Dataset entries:
+++
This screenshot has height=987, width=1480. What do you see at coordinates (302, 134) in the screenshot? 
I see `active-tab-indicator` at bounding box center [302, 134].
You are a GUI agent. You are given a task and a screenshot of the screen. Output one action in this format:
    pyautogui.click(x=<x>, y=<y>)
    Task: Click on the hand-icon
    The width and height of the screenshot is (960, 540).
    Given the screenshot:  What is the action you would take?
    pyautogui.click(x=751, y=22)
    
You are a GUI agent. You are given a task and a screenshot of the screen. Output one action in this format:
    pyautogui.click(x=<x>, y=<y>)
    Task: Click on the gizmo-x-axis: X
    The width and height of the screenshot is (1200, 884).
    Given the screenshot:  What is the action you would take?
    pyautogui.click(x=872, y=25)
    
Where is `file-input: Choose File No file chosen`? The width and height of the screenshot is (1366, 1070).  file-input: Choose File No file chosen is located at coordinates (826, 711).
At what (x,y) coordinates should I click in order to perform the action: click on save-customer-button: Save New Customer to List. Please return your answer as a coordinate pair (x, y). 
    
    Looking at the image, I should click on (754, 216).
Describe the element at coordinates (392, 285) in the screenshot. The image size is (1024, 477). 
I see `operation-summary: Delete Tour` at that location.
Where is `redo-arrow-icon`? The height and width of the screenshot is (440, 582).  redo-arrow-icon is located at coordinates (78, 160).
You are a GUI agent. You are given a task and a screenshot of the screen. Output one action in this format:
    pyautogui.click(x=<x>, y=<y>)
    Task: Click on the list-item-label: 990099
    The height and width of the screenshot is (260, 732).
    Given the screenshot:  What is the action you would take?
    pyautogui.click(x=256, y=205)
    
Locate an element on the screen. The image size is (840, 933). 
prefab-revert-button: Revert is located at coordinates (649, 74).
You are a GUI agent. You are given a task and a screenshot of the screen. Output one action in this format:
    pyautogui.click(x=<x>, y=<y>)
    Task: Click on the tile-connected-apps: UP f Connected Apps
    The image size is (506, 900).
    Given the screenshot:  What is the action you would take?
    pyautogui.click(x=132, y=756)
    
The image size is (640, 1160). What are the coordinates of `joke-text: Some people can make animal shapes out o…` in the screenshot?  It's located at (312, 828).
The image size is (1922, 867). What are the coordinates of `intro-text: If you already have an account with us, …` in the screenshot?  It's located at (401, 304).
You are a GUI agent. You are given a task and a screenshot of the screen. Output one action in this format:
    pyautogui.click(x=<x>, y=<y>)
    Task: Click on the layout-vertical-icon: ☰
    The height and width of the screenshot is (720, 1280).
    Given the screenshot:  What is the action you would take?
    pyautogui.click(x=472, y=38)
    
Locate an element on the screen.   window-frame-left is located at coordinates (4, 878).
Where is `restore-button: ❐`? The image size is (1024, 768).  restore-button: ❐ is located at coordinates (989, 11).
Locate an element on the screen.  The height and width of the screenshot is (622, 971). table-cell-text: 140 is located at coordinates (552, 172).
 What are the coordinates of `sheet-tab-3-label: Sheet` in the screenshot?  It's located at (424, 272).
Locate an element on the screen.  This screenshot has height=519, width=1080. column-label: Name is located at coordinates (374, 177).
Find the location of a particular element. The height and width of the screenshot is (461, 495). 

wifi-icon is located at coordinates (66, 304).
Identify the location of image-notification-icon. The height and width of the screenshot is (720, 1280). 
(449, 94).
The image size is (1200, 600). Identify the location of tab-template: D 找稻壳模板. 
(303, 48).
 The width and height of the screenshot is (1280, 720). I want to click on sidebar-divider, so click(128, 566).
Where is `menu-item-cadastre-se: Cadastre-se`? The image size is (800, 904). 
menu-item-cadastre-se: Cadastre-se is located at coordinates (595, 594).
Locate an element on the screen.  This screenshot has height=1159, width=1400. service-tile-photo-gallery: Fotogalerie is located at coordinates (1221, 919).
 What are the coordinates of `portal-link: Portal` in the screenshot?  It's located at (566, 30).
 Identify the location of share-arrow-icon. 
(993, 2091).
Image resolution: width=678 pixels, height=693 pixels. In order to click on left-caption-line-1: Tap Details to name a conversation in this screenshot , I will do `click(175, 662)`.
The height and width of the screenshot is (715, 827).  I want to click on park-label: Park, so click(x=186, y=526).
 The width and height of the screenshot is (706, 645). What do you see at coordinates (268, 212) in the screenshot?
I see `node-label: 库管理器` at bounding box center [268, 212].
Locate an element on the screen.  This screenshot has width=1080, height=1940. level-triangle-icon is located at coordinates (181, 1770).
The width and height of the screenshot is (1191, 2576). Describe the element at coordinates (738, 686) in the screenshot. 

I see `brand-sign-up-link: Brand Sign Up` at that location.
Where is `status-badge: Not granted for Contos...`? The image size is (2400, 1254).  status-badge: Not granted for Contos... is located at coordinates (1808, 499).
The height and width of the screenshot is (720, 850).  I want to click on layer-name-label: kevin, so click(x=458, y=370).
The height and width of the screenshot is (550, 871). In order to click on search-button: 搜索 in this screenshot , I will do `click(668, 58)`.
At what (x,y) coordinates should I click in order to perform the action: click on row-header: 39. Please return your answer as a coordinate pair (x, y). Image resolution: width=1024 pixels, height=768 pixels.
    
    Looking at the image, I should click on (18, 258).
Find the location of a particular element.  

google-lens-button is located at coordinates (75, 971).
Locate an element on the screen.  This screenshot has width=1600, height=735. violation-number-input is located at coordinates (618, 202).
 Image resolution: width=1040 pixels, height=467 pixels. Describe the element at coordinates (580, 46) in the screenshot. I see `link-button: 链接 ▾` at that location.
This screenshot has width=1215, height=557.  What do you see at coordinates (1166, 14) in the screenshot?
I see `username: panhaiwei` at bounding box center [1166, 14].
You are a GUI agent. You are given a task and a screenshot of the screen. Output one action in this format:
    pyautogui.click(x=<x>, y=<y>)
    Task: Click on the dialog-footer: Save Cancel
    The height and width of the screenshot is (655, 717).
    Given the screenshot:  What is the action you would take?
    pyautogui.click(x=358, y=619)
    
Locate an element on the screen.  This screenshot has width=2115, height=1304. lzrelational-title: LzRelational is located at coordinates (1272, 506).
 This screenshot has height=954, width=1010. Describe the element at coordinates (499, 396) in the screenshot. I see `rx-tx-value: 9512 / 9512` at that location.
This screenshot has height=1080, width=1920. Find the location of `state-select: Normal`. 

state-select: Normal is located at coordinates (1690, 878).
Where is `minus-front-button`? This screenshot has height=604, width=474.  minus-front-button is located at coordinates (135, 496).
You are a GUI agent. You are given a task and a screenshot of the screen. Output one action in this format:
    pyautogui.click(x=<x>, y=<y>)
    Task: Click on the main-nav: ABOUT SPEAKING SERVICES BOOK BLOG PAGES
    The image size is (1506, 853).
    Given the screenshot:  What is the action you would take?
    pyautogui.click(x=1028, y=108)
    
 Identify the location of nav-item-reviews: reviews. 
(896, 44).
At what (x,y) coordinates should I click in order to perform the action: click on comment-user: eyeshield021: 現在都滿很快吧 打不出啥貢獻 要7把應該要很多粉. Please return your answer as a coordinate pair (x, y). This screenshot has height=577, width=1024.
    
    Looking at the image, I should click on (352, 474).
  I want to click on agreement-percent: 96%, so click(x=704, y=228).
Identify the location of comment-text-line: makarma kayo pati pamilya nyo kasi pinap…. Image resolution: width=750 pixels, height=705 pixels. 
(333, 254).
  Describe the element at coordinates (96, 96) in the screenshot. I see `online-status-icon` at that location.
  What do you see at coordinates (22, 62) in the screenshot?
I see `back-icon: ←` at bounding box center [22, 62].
+++
# WHAT IS EXPECTED:
Reproduce word for word the lines of the items from the one containing "on save-customer-button: Save" through the one containing "coordinates (78, 160).", with both of those lines included.

# SOLUTION BELOW:
At what (x,y) coordinates should I click in order to perform the action: click on save-customer-button: Save New Customer to List. Please return your answer as a coordinate pair (x, y). 
    
    Looking at the image, I should click on (754, 216).
Describe the element at coordinates (392, 285) in the screenshot. The image size is (1024, 477). 
I see `operation-summary: Delete Tour` at that location.
Where is `redo-arrow-icon`? The height and width of the screenshot is (440, 582).  redo-arrow-icon is located at coordinates (78, 160).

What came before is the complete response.